For some people, pure strength training is the best way to build muscle.  Sets, reps, intensity techniques, and other considerations don’t really matter – as long as the weight keeps getting heavier.  For others, lots of volume is the key to growth.  Strength still matters, but doing a certain number of sets and reps at a certain pace is the key to long-term gains.  Most trainees will fall somewhere in between these two extremes.

Strong Body Parts

Almost everyone has certain muscle groups that grow much more quickly than others.  It’s common to see guys with strong chests and shoulders, but weak triceps.  You might also see lifters with huge lower bodies and average upper bodies.  These disparities are sometimes due to inconsistent training, but they are usually the result of genetics.

Thankfully, you can improve even the weakest body parts with smart training.  If you’re having trouble getting a muscle to grow, then you need to pick exercises which allow you to really feel it working.  If your lats are small, for example, don’t just keep doing wide-grip pull-ups because that’s what everyone else does!  Try using different grips, as well as cable exercises and machines which allow you to better feel your back doing the work.

You can also bring up weak body parts by focusing on your strength on certain movements.  For instance, if you’re strong on squats and deadlifts but weak on presses, then it’s no wonder that your chest, shoulders, and triceps are lagging behind your back and legs!  Getting strong on all of the basic movement patterns will go a long way in evening out your muscular development.

Staying Lean

Body fat levels are one of the most genetically-influenced aspects of bodybuilding.  Some guys can eat crap all day and not gain an ounce of fat, while others seem to blow up at the mere sight of food.  Thankfully, proper nutrition can allow anyone to stay lean and mean – even when eating big to gain muscle mass.

The main thing for most people to consider is their carbohydrate intake.  Lifters who are naturally lean can typically get away with eating lots of carbs – even the “bad” ones like breads, pastas, and sugary foods.  Guys who easily gain fat need to restrict themselves to “clean” sources like rice and potatoes, and they also need to consume most of these carbs around workout times.  Even healthy carbs can make you gain fat if you eat them all day long.

Another great method for staying lean is to GET lean in the first place!  You’ve got to eat a surplus of calories to gain muscle, but those extra nutrients are more likely to be stored as body fat if you’re already fat.  If you’re chubby, put the mass-gaining on hold and go on a cutting diet.  You’ll look better and actually make faster progress in the long run.

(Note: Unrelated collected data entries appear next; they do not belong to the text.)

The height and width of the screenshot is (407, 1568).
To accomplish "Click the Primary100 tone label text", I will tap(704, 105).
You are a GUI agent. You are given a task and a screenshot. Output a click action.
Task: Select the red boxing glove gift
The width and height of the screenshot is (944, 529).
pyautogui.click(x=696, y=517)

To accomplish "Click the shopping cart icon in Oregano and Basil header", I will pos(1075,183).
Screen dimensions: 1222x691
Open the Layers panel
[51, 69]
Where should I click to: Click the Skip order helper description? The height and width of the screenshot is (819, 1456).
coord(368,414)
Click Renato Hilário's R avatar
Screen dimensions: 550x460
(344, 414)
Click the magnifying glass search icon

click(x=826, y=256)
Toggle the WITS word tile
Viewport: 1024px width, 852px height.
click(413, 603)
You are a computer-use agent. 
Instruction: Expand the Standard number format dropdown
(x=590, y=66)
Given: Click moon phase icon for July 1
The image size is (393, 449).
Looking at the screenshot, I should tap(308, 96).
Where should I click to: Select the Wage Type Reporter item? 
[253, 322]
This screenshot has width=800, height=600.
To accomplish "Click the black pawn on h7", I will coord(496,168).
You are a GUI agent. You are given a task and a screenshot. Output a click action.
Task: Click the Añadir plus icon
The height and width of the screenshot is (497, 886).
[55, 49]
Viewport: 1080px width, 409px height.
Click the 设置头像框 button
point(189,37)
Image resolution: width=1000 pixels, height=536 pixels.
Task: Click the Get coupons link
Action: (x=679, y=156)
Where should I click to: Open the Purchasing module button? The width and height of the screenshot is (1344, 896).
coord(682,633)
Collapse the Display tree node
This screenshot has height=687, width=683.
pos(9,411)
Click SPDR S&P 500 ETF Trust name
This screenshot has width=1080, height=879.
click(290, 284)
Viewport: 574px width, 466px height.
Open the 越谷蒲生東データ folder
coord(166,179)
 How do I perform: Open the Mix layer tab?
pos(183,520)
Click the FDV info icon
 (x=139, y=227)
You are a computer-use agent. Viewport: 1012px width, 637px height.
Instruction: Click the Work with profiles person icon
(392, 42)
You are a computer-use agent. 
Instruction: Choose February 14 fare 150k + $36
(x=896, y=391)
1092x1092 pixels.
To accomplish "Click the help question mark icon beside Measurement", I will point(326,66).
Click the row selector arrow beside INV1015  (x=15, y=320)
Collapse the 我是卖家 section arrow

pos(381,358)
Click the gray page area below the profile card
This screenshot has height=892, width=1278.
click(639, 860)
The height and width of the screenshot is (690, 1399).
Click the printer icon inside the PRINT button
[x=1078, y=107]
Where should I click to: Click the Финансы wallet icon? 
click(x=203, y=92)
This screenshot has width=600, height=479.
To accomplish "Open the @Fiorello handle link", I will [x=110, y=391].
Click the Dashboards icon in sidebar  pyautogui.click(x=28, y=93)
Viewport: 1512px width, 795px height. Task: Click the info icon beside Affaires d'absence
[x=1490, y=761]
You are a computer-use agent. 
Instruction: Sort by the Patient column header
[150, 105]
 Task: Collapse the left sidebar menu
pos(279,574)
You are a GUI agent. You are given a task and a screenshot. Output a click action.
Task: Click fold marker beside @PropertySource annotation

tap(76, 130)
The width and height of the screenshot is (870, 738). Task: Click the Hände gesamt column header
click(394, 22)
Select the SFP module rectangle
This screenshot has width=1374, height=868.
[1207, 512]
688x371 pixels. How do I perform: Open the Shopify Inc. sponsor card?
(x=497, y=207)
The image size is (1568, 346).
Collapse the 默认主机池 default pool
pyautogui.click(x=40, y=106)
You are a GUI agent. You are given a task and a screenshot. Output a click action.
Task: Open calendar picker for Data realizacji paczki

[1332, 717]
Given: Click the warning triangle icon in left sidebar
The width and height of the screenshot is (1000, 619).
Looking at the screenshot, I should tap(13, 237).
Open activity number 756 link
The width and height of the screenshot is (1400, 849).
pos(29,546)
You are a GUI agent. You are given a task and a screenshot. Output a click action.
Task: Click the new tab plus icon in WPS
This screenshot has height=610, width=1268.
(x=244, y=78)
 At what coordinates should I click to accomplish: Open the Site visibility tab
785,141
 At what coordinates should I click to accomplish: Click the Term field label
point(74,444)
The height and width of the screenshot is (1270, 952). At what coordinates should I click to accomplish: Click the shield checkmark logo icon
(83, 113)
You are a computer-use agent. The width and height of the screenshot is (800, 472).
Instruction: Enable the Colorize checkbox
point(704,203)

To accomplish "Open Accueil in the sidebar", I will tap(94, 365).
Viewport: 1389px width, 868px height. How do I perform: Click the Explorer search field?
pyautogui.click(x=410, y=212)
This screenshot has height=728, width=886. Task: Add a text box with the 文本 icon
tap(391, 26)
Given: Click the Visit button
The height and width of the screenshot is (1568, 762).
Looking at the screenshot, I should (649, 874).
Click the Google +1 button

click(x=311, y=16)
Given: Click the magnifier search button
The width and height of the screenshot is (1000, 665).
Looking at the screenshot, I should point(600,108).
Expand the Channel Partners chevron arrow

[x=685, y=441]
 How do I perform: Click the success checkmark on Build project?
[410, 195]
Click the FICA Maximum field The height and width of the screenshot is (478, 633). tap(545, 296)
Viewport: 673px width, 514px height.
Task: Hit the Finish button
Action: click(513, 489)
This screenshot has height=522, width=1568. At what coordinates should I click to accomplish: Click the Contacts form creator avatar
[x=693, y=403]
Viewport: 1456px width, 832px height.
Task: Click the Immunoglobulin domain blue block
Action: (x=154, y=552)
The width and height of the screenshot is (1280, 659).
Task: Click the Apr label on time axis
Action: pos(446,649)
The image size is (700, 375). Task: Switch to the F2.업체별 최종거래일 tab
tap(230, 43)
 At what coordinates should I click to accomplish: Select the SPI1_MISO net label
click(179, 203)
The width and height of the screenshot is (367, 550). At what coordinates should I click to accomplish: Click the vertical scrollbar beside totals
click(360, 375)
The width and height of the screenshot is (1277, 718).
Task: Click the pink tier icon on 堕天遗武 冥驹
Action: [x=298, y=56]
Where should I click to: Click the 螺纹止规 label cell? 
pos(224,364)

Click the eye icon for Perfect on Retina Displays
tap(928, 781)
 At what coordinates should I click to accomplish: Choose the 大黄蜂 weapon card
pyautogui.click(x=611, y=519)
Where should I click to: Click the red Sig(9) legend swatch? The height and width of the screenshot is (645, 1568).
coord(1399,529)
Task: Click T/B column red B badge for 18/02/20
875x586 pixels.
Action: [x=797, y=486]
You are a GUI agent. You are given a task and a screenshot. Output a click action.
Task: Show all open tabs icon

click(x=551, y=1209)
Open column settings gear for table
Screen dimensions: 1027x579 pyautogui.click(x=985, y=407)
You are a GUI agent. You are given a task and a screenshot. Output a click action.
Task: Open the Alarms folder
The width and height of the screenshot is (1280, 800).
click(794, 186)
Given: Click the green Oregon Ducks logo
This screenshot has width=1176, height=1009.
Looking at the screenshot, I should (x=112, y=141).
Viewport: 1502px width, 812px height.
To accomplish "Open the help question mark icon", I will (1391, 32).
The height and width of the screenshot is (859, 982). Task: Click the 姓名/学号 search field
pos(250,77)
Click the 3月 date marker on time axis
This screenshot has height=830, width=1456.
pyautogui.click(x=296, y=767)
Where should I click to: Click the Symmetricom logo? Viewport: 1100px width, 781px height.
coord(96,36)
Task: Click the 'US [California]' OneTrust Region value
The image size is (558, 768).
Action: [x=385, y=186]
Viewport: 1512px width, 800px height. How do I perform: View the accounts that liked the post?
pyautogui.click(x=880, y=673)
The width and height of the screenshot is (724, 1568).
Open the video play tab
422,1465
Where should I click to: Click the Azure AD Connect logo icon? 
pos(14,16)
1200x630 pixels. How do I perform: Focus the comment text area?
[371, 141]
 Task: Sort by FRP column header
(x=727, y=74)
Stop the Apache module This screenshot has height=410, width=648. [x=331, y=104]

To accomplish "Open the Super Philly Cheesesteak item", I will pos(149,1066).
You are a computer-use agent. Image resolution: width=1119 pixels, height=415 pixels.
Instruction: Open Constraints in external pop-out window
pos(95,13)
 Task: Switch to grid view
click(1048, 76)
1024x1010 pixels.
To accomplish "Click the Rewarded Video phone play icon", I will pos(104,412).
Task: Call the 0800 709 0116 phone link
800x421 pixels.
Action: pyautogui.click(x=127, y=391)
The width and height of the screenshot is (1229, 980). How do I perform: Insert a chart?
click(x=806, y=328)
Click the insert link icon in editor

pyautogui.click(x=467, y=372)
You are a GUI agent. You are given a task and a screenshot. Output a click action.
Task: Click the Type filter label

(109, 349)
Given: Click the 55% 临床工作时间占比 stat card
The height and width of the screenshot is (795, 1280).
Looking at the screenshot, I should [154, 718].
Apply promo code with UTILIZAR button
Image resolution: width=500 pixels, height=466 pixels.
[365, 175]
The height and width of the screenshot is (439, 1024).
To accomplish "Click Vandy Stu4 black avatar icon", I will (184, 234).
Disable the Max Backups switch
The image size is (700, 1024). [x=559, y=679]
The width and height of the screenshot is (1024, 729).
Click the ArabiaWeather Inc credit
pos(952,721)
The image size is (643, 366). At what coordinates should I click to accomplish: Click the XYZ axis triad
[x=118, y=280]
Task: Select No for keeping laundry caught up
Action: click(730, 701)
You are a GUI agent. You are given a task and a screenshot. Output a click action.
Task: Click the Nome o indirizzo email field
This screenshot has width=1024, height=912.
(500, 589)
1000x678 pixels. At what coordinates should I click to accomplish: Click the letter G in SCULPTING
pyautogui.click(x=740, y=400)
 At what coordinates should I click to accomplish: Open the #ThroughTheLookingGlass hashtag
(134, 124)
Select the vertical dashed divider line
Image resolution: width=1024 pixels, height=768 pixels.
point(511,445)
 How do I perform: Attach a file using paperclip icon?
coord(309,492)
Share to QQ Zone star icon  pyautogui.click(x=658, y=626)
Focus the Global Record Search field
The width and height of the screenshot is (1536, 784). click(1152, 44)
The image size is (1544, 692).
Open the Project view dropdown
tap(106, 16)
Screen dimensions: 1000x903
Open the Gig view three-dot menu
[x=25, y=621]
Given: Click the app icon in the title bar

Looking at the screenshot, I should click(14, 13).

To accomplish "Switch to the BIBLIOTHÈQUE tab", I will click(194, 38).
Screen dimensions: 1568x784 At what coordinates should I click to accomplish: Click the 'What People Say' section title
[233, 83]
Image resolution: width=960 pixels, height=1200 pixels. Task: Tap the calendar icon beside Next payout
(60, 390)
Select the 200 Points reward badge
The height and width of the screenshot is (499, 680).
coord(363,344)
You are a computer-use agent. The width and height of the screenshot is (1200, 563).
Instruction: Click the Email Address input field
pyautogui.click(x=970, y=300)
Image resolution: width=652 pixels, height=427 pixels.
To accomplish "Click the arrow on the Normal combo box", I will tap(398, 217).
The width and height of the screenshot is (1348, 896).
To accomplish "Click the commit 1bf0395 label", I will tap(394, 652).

Bones, Joints, and Leverages

The differences in people’s muscle insertions can drastically influence their appearances.  Some guys are simply gifted with round, full muscle bellies that make them look huge even at low bodyweights.  Others aren’t so lucky and have to gain much more size before they really start to get that “bodybuilder” look.  Either way, this isn’t really something worth worrying about – you just have to work with what you’ve got.

However, your joints and bone structure should make a difference when it comes to your exercise selection.  For example, tall guys with long torsos will probably not get much from doing traditional squats.  They may want to focus on wide-stance squats or box squats, as well as leg presses and other machines.  Likewise, guys with short arms will be great bench pressers but won’t fare so well with the deadlift.  Overall, you need to adjust your routine and your form to avoid injury and properly stimulate your muscles.